Thank you for the reviewer’ comments concerning our manuscript entitled “Comparison of the pathogenicity of classical swine fever virus subgenotype 2.1c and 2.1d strains from China” (pathogens-937781). The comment is valuable and very helpful for revising and improving our paper. We have studied comment carefully and have made correction which we hope meet with approval.

The comment:

Conclusions could be a little more focused on the importance of characteize the CSF strains in order to improve the control plans.

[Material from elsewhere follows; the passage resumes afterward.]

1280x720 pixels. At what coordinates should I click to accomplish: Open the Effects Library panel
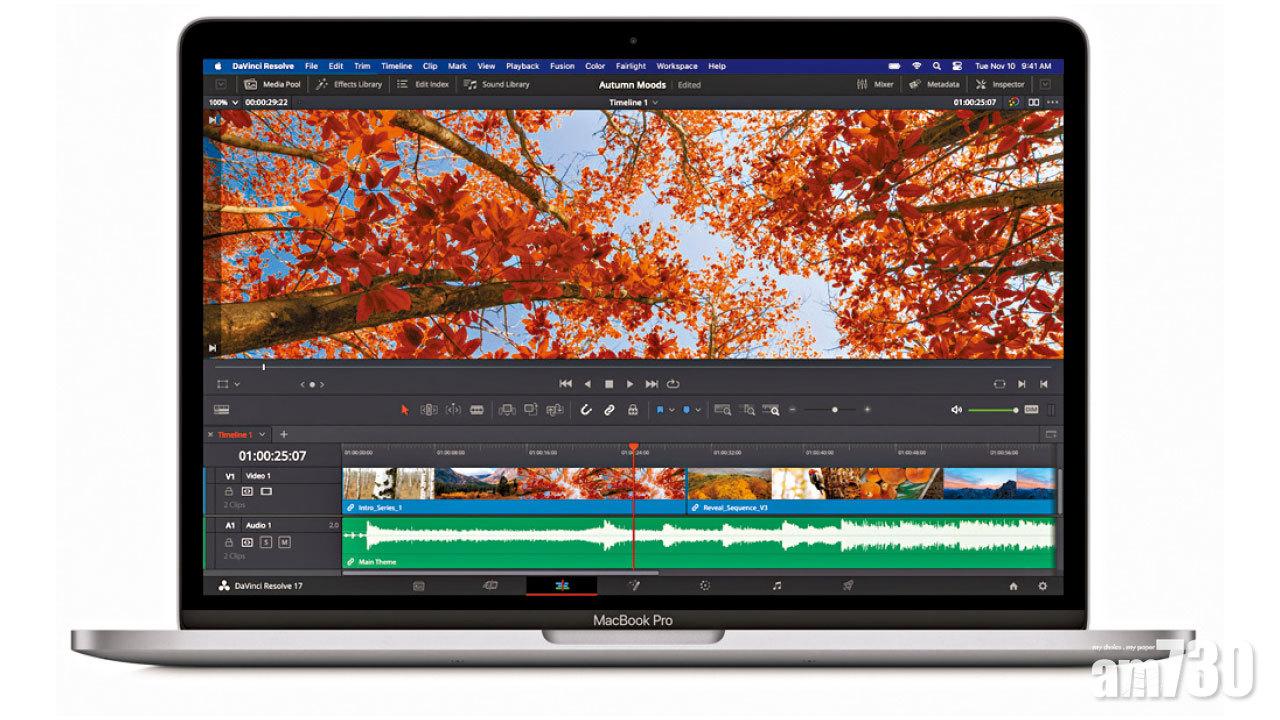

Response: Thank you very much. We have revised the conclusion according to your suggestions. At present, subgenotype 2.1 strains are the dominant pandemic strains in China [6, 10, 23]. Three CSFV isolates were isolated from different provinces of China in the present study. These CSFV isolates belong to two different subgenotypes (2.1c and 2.1d). We compared the pathogenicity of subgenotype 2.1c and 2.1d strains via the intranasal route in weaned piglets. After pigs infected CSFV 2.1 isolates, there were marked some characteristic changes, such as hemocytopenia, especially leukopenia and thrombocytopenia. CSFV SM-infected pigs showed reduced leukocyte and PLT counts until death. However, leukopenia and thrombocytopenia of GDGZ-2019, HBXY-2019, and GXGG-2019 infected pigs were significantly less than those in CSFV SM-infected pigs and gradually recovered and went back to normal at the end of the experiment. CSFV 2.1c (GDGZ-2019) and 2.1d (HBXY-2019 and GXGG-2019) strains are moderate virulent strains, similar to the published results on subgenotype 2.1 strains. This study shows the necessity of monitoring the molecular epidemiology and the etiological characteristics of the epidemic CSFV 2.1 isolates, which may help us to understand the CSFV 2.1 isolates biological characteristics and control the CSF outbreaks.